Let a be the height of the wall (12m),b , the foot of the ladder away from the wall(5m) and c the length of the ladder which is unknown.
.·.a2+ b2=c2
(12m)2+(5m)2=c2
144m+25m =c2
169=c2
Square root of 169& c
13=c
.·.the length of the ladder is 13m
Pls calculate it for me
the ladder, wall, and ground form a Pythagorean triple (like 3-4-5)
this one is 5-12-13
No answer
To calculate the length of the ladder, you can use the Pythagorean theorem, which states that in a right triangle, the square of the hypotenuse (the side opposite the right angle) is equal to the sum of the squares of the other two sides. In this case, the ladder is the hypotenuse, and the foot of the ladder and the wall form the other two sides.
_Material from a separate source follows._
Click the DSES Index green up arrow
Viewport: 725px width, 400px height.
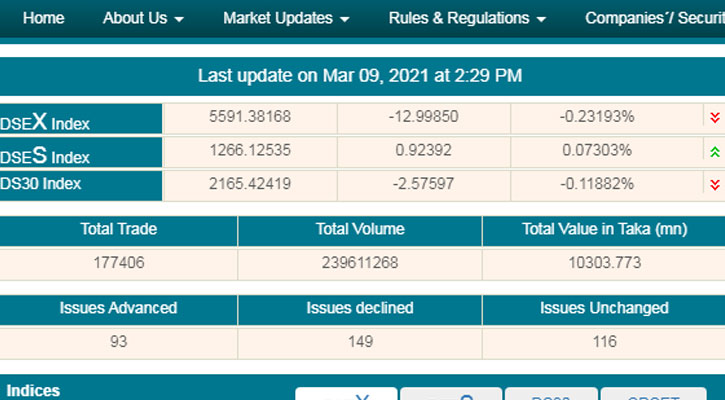click(x=714, y=152)
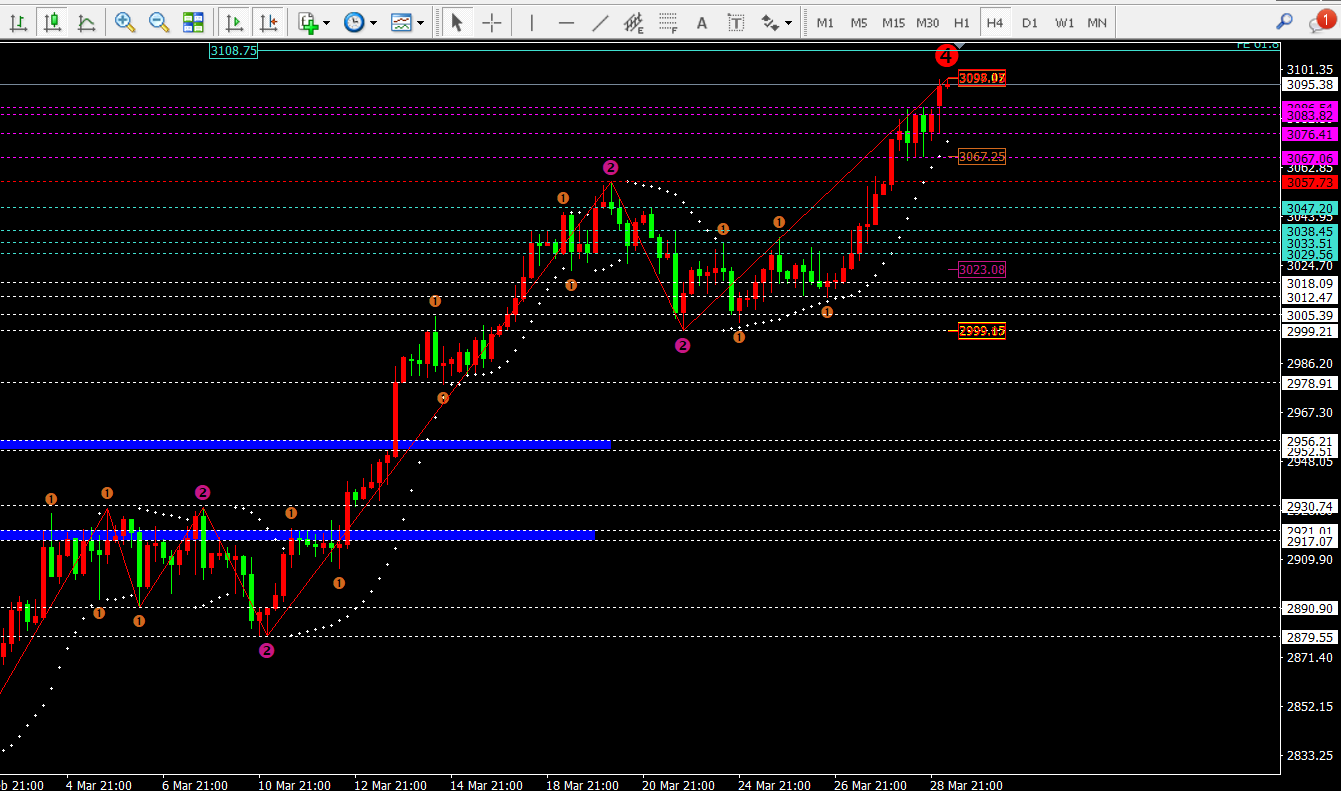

Let's label the length of the ladder as 'L'. We know that the foot of the ladder is 5m away from the wall, so we can label the base of the triangle as 'b' = 5m. The height of the wall is 12m, so we can label the height of the triangle as 'h' = 12m.
Using the Pythagorean theorem, we have the equation:
L^2 = b^2 + h^2
Plugging in the values we know:
L^2 = 5^2 + 12^2
L^2 = 25 + 144
L^2 = 169
To find the length of the ladder, we need to take the square root of both sides:
L = √169
L = 13
Therefore, the length of the ladder is 13 meters.